Rare entitity primary testicular lymphoma: a single-center analysis

Abstract

Introduction: Primary testicular lymphoma (PTL) is a rare disease, accounting for <5% of all testicular malignancies and 1–2% of non-Hodgkin lymphoma cases. Diffuse large B-cell lymphoma (DLBCL) is the most common histological diagnosis. The literature data concerning PTL is scarce and based mainly on small series or retrospective studies. Methods and results: In this paper, we present six patients with DLBCL-PTL who were treated in the Department of Hematology and Bone Marrow Transplantation at Poznan University of Medical Science, Poland between 2006 and 2022. All the patients obtained complete remission (CR) after six cycles of R-CHOP-21 (cyclophosphamide, doxorubicin, vincristine and rituximab on day 1, and prednisolone on days 1–5, administered every 21 days for a total of eight cycles) as immunochemotherapy. Five of them additionally received prophylaxis of central nervous system involvement with intrathecal methotrexate/arabinoside cytosine. One patient received scrotal radiotherapy, and in another one radiotherapy is planned.

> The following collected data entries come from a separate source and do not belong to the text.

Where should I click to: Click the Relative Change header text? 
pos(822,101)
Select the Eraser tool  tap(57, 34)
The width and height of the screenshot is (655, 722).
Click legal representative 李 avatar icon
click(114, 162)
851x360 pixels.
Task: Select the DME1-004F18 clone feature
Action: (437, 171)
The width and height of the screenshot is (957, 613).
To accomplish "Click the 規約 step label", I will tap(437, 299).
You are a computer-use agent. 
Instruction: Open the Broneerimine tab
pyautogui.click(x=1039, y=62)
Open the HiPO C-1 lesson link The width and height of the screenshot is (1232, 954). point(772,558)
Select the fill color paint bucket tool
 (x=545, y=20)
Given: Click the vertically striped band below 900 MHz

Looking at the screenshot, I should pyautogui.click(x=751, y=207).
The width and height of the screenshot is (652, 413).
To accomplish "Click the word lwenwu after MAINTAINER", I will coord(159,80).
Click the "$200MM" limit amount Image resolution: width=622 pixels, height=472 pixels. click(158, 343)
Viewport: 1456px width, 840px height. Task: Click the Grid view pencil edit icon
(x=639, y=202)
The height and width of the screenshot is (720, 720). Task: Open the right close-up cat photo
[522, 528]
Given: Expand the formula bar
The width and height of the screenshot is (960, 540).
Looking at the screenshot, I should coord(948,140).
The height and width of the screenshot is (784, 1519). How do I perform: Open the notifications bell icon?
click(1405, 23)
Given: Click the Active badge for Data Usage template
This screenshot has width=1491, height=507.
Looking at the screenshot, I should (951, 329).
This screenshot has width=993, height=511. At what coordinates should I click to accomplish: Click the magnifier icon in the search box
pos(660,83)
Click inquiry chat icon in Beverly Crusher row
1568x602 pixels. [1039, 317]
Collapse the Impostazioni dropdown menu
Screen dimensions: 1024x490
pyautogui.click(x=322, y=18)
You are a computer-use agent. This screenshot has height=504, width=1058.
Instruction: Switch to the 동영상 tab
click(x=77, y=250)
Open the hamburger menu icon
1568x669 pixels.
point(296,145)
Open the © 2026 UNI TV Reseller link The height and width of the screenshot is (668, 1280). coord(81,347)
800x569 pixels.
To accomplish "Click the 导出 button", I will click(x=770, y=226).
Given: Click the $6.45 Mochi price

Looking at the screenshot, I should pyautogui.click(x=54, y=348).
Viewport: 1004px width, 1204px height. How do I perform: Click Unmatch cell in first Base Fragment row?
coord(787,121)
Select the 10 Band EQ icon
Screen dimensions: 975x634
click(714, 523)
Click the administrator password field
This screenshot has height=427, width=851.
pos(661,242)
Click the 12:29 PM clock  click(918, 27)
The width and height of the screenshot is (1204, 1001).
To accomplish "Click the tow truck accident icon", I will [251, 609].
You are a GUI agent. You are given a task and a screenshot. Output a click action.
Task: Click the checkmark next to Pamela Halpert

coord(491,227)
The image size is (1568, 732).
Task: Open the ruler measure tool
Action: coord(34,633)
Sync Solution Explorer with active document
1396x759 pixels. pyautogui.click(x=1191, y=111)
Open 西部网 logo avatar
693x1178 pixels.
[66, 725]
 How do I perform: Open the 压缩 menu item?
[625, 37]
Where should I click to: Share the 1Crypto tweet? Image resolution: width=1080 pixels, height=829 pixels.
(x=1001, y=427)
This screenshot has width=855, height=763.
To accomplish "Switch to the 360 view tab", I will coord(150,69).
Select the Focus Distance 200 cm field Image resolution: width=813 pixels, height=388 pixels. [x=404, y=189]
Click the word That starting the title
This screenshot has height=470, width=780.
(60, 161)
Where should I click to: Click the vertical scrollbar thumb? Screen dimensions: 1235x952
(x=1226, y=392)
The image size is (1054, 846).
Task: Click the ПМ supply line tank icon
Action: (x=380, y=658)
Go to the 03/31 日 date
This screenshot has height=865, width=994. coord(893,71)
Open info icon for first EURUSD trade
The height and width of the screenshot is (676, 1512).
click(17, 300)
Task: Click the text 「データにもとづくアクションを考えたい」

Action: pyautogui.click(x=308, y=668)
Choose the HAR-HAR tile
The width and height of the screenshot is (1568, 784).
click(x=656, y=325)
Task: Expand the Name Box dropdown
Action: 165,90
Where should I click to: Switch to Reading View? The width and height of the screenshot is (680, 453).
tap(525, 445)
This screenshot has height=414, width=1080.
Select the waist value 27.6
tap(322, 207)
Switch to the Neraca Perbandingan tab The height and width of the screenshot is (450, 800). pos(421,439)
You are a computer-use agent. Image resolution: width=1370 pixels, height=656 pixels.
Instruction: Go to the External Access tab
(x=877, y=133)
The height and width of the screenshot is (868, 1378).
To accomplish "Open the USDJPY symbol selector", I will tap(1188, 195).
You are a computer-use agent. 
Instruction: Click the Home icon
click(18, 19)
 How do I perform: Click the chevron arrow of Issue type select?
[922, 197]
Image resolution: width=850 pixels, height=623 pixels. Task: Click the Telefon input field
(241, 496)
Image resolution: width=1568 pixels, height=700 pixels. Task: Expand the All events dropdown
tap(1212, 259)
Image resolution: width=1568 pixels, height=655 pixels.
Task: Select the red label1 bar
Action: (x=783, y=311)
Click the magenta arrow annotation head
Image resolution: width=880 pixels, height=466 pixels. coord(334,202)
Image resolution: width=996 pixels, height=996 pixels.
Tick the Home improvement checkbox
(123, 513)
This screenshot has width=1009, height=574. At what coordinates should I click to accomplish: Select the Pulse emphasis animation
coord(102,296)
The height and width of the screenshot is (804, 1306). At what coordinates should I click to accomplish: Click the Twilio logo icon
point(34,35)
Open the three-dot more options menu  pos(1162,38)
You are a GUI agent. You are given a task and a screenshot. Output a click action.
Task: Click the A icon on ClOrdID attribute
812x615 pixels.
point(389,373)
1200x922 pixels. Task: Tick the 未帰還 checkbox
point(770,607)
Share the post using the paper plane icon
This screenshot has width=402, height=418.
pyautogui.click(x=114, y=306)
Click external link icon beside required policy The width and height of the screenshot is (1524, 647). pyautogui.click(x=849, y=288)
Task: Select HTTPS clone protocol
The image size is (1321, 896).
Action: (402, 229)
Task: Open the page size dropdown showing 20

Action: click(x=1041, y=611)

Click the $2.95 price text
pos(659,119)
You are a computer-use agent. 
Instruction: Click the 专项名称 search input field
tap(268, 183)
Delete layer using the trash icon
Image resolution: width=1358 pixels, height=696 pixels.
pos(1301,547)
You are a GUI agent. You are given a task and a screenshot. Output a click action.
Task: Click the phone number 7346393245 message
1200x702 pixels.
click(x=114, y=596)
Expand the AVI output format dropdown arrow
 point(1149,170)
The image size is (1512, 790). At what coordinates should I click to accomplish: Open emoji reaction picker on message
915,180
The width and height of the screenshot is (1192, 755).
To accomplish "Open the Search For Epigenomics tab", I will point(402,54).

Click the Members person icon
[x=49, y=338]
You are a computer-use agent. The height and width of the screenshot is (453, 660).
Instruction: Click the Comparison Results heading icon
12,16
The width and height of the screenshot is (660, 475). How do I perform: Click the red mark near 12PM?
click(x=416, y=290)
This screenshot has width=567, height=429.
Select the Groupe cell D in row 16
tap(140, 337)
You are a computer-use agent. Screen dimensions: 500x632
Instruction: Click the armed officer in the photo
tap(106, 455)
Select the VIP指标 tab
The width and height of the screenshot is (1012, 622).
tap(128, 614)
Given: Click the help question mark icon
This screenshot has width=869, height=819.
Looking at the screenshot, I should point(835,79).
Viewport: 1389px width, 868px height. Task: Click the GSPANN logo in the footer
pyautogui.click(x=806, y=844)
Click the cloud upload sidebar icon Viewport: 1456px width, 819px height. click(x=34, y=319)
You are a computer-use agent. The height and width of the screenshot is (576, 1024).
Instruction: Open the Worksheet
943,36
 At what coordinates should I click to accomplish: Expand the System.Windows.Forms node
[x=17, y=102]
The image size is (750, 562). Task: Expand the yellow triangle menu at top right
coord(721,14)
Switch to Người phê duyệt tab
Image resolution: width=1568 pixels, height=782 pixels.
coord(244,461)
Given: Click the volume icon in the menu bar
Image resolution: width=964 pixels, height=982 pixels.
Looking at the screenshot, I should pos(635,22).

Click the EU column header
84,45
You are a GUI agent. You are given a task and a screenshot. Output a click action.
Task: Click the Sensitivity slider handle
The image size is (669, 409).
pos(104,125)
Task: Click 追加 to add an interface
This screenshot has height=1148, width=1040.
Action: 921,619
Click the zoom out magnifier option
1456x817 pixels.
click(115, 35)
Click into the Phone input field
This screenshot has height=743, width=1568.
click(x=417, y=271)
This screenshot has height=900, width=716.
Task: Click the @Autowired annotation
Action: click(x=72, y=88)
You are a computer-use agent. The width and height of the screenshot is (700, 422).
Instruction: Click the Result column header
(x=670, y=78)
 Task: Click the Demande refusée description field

Relapse was confirmed in one patient after 72 months in the contralateral testis, and the patient was successfully retreated. After a median follow-up of 146 (range 5–196) months, all patients remain alive and in CR. Conclusion: Despite all interpretative limitations, the current standard DLBCL-PTL therapy seems to be six courses of CHOP-R-21 combined with intrathecal metothrexate and scrotal irradiation.